File systems are good at being file systems. Databases are good at being databases. They both have their purpose, but they are not interchangeable. You will need both of them, as they accomplish different things.
If you have only a very small amount of data for your software, you could probably get away with using .json or .xml files instead of a database. But that won’t scale very well. Data exchange formats like XML and JSON are good for simple or short stuff, especially for interacting with remote APIs (examples: the Amazon S3 API uses XML, and WordPress has a JSON API). But when you’re dealing with a ton of data, it might be a better idea to use a database instead. In fact, some programs even use local databases, such as a local SQLite database, rather than storing data in regular old files. Anki, which is smart flash card software, is an example of a program that stores stuff in a local database rather than regular files. Databases are often associated with web development, but you can use them for other things as well.

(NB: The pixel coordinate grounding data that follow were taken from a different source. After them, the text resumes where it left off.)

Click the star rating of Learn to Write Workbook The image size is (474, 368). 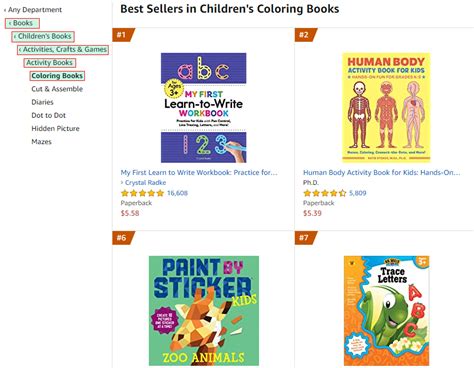coord(142,193)
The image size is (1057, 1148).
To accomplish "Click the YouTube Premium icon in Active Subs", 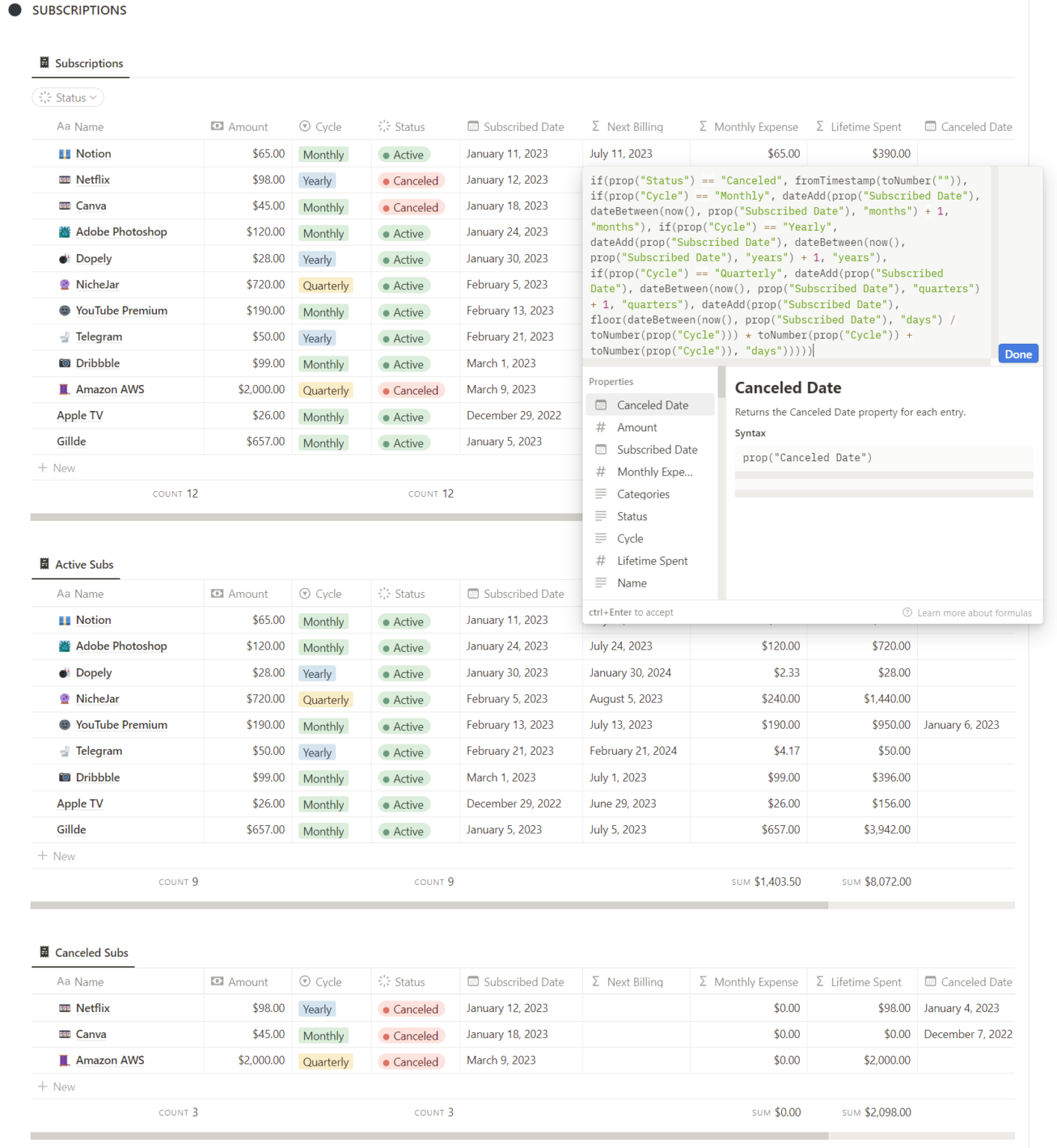I will [65, 725].

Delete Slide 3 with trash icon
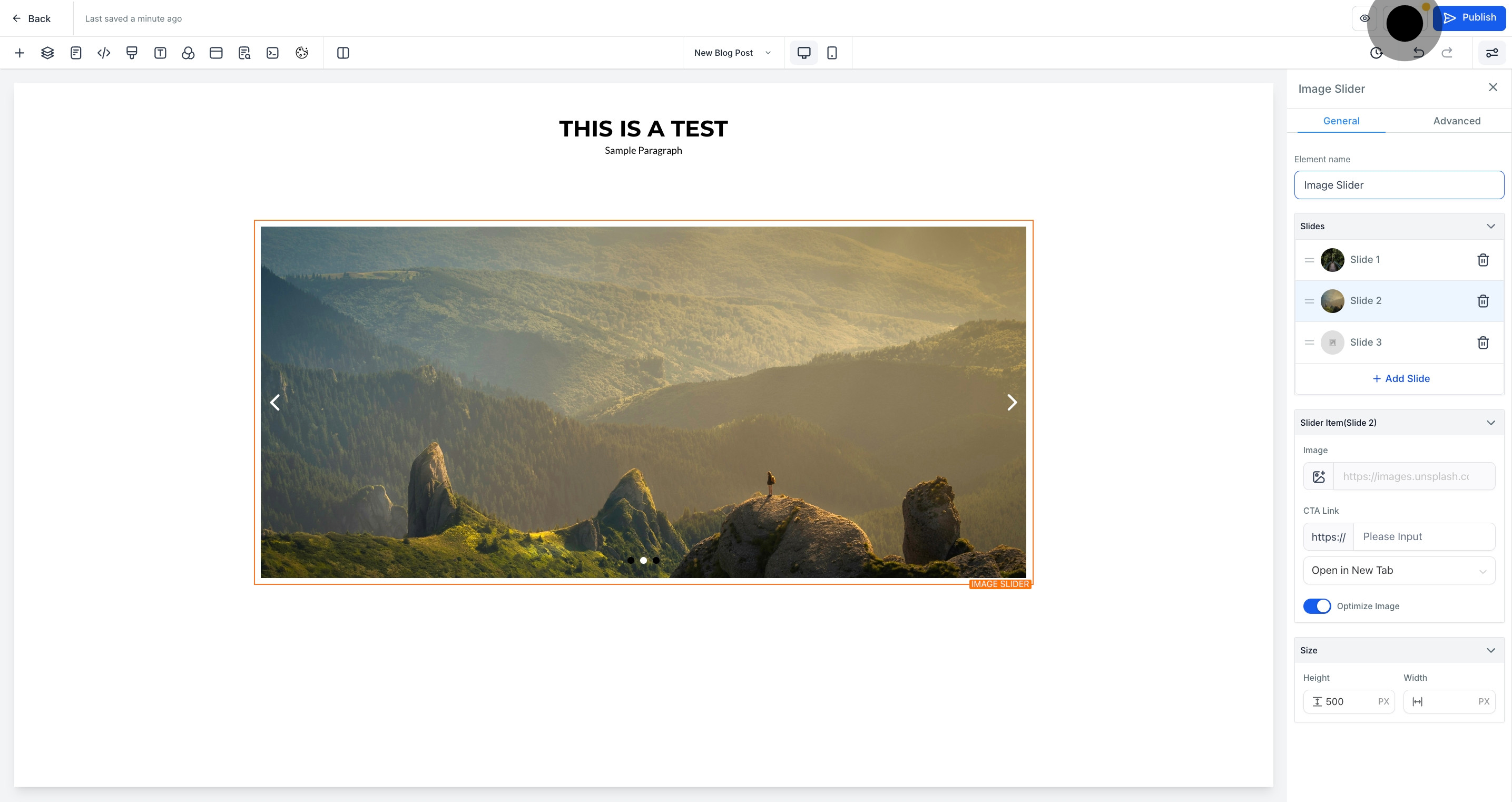tap(1482, 343)
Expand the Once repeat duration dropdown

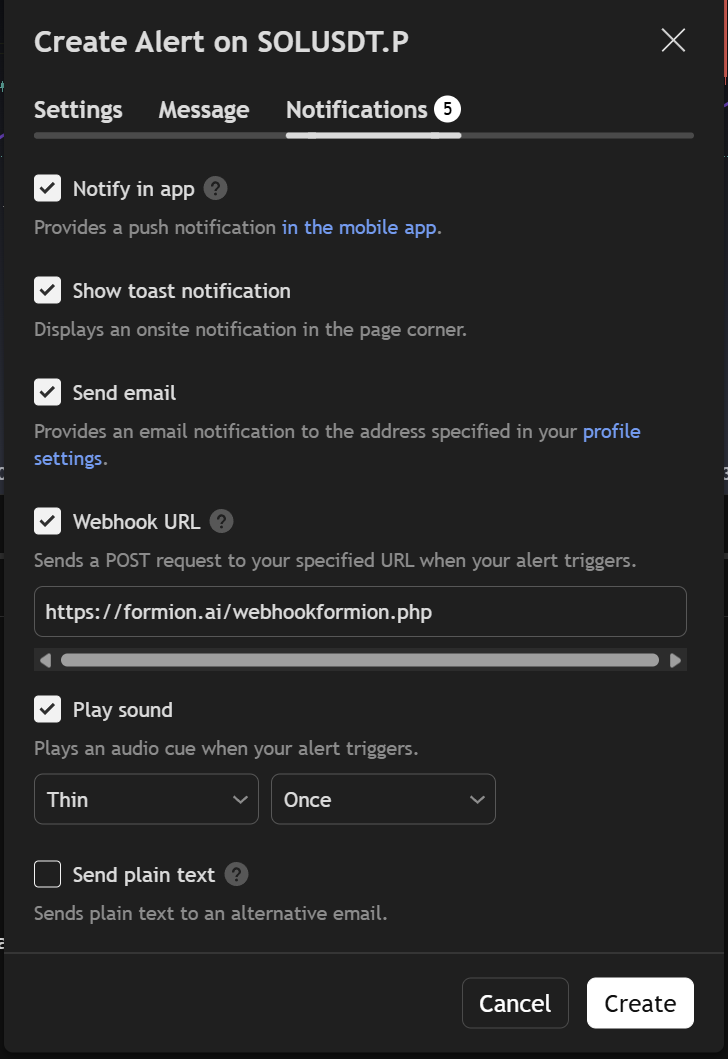[383, 799]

- CRUD – Create, Read, Update, Delete. A concept that comes up in databases a lot. Think of it from the point of a blog – if you want to design blog software, the user has to be able to create a new blog post, read existing blog posts, update/edit blog posts, and delete them too. You can’t have just a couple of these things. You need all of them together.
- MongoDB – a document-based database. If you’re familiar with JSON, MongoDB will feel right at home for you. MongoDB is a non-relational database, or noSQL. It is more similar to JS and JSON. MongoDB is an alternative to a relational database (which is more traditional), like MySQL (actually it’s a DBMS). This book does not cover MongoDB or noSQL. Mongoose is a library that is commonly used with MongoDB and Node.js. I don’t really recommend noSQL databases, as most businesses are looking for developers who are familiar with relational databases and SQL.

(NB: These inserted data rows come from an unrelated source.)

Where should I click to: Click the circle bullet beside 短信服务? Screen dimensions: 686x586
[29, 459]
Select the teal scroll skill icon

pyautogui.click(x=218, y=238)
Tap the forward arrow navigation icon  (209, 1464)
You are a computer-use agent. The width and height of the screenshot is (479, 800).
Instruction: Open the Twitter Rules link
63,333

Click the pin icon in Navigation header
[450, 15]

- DBMS – a database management system. Software for dealing with databases. Photoshop is to an image file as a DBMS is to a database. MySQL is the DBMS that you will learn in this book. It’s the most popular free and open source DBMS solution. Oracle also makes database software, but it costs a lot of money, so this book will concentrate on the free MySQL instead. Other popular database options include SQLite or PostgresQL.

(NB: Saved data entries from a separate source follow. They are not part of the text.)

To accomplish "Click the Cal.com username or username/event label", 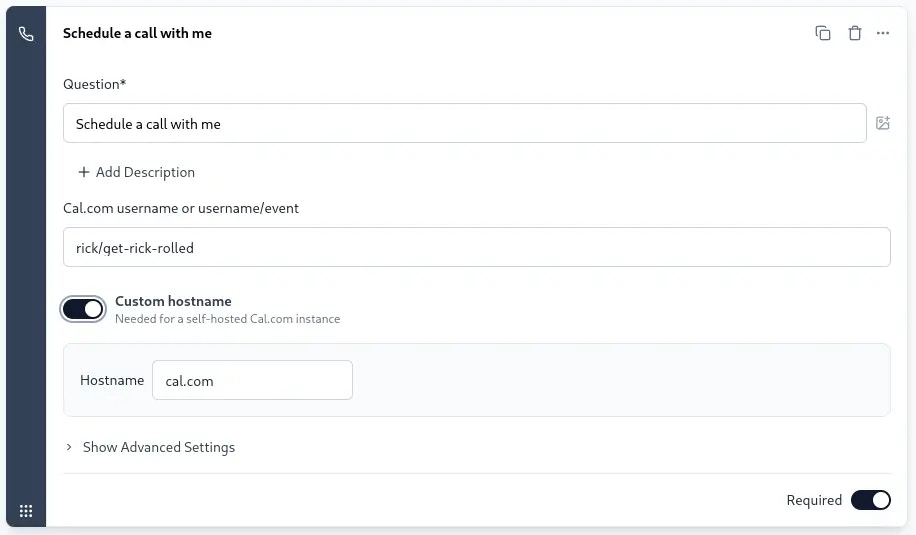I will (181, 208).
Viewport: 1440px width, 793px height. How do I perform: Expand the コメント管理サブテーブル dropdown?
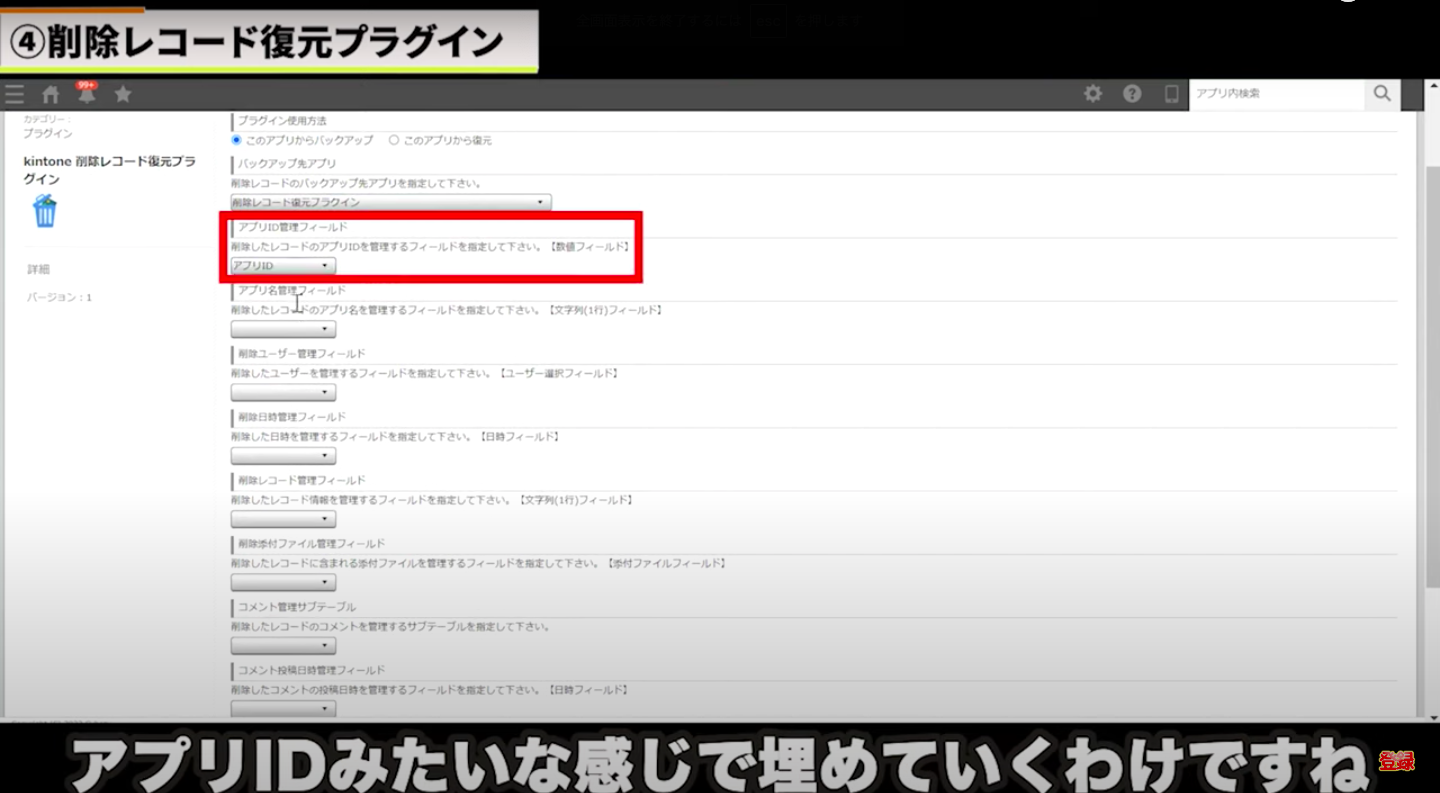click(283, 646)
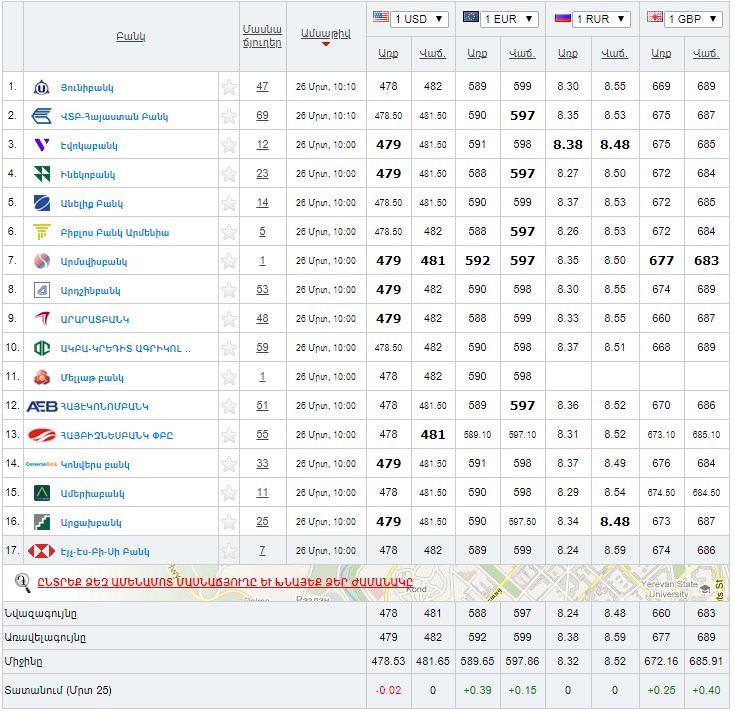This screenshot has height=714, width=735.
Task: Click the magnifying glass icon in banner
Action: pos(23,581)

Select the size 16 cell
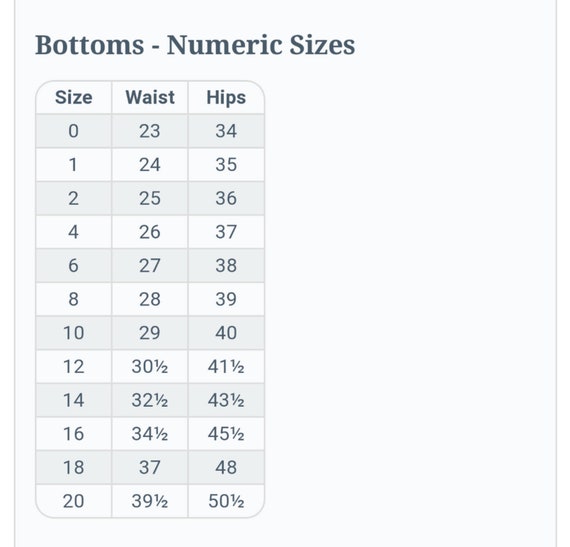73,434
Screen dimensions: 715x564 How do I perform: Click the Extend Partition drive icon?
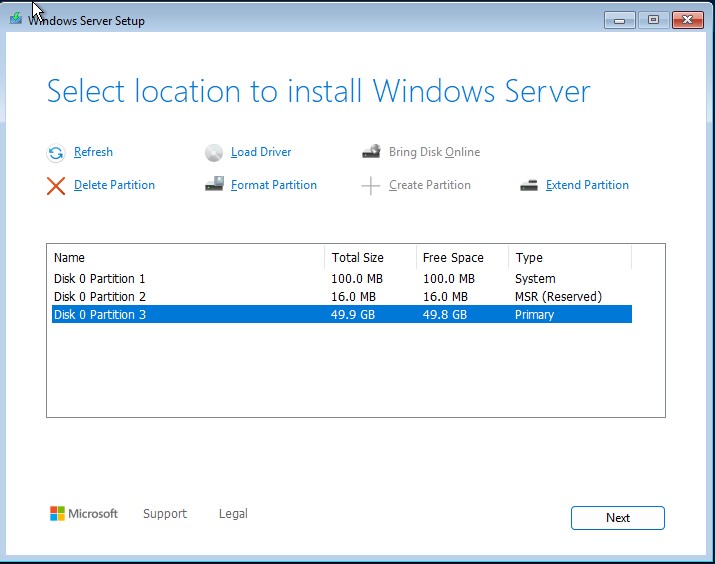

- SQL – Structured Query Language. SQL is a way of communicating with databases. When you search for a word on a website, like Amazon or Wikipedia, your search term is put into a query that is used on a database, and the database management system sends you back the results of the query. Of course, searches should be sanitized first, because they could be something malicious like SQL injection. SQL injection is when you try to inject unallowed SQL commands into your searches or logins. Maybe instead of entering in a username, you enter a SQL command to drop the database or select everything from it using a wildcard to give you private information. SQL is used with relational databases, as opposed to NoSQL/non-relational/document-based databases.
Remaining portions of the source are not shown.